Peter Malcouronne meets the arrivals at Auckland Airport
Rona Sapolu, a 45-year-old Samoan by way of West Auckland has been in Tokyo for the past decade teaching English. With wife, Noriko, and 2-year-old daughter, Sahana, he's returning home for the first time in a year. Rona's mum, Toeupu, presently rapturously preoccupied with her granddaughter, is in the arrivals area to meet them.
It's one of those supremely happy homecomings, one that makes you forget about house prices, climate change and the Colonel Custerish ineptitude of the Black Caps. However, Rona concedes the notion of "home" has become problematic. "I guess you could say that I'm living there now," he says. "I think when Noriko and I got married, and when the baby was born, Tokyo became our home."

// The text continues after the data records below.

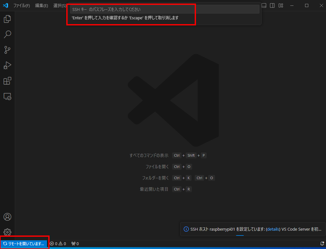Open the Extensions view
Image resolution: width=326 pixels, height=249 pixels.
pos(7,81)
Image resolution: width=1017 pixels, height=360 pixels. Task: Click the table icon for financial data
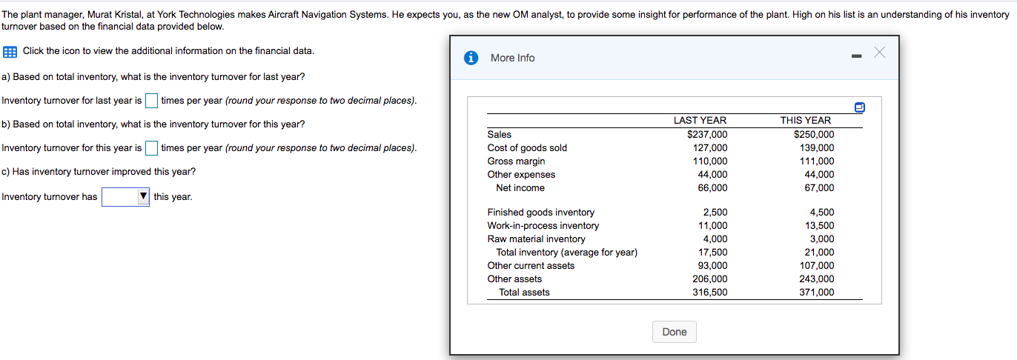10,52
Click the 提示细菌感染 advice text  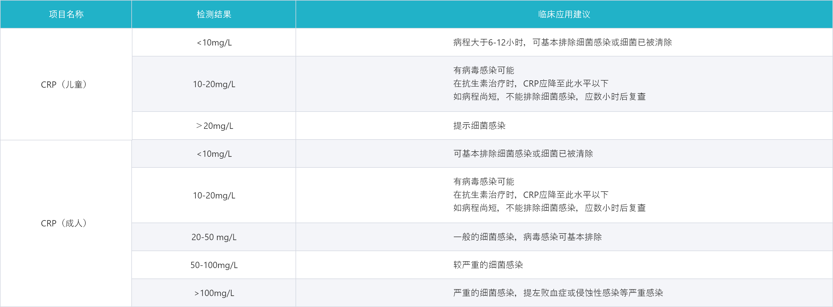(x=479, y=126)
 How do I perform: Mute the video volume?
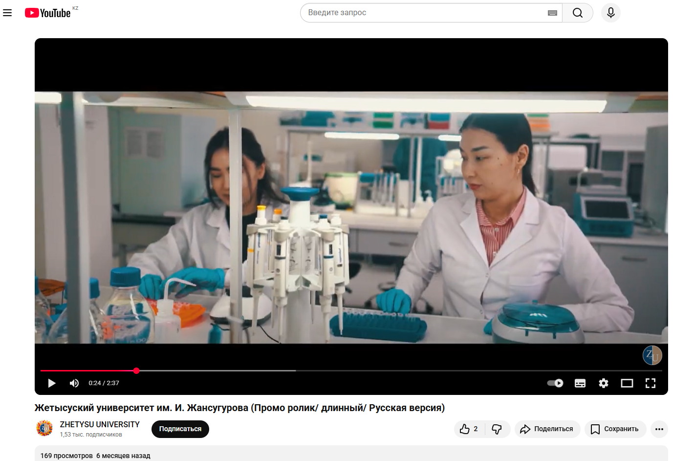pos(74,383)
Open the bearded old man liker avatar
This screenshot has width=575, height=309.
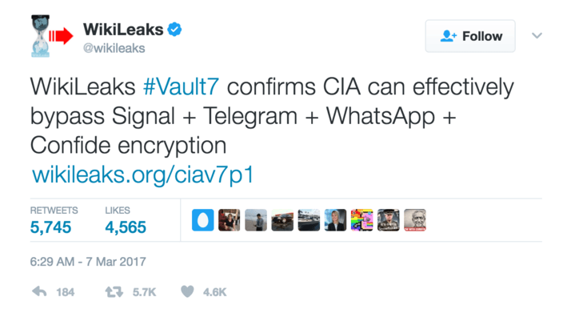[415, 220]
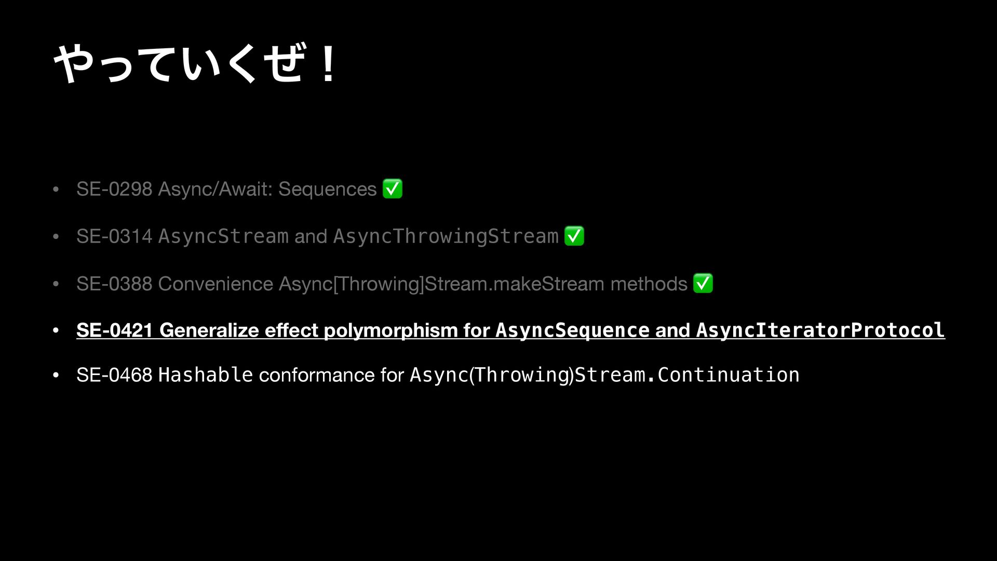
Task: Click the green checkmark after makeStream methods
Action: point(703,283)
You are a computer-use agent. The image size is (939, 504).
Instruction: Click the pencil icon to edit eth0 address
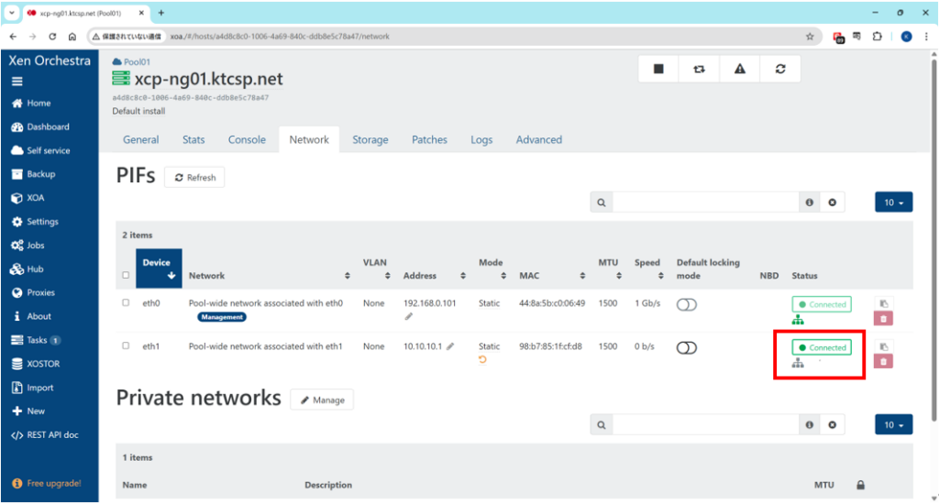[409, 317]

"It's a pretty full-on city," he says. "The crowds, the business, the chaos - it's a long way from Avondale. But it's also very ordered and organised.
"I've visited a lot of countries. Stayed in many cities. And it can be ... pandemonium, especially in Asia. But they follow the rules in Japan. They stop at the lights; they don't jaywalk - even if it's a quiet street."
He likes that, he says. And he likes the Japanese. "They're so polite. And reserved when it comes to people they don't know. Perhaps even a little shy."
They're also very formal, something Rona kept in mind during his expert courtship of Noriko. "I was her English teacher," he says, smiling. "I received a lot of knock-backs and rejections. But I persisted - and I eventually wore her down."
He laughs. Meeting Noriko's family for the first time was, he says, a big buzz. "There are a lot of customs, a lot of etiquette. I'm not No1 with all that, but I certainly did my homework."
Rona first had to get permission from Noriko's father. Rona wrote the proposal down in English and got Noriko to translate it into Japanese. Rona spent a night memorising it, rehearsing over and over.
The next day he met his prospective father-in-law in a sake bar. It must have gone well. Just a few months later, Rona, in traditional Japanese costume - the first Samoan Samurai - walked up the aisle with Noriko.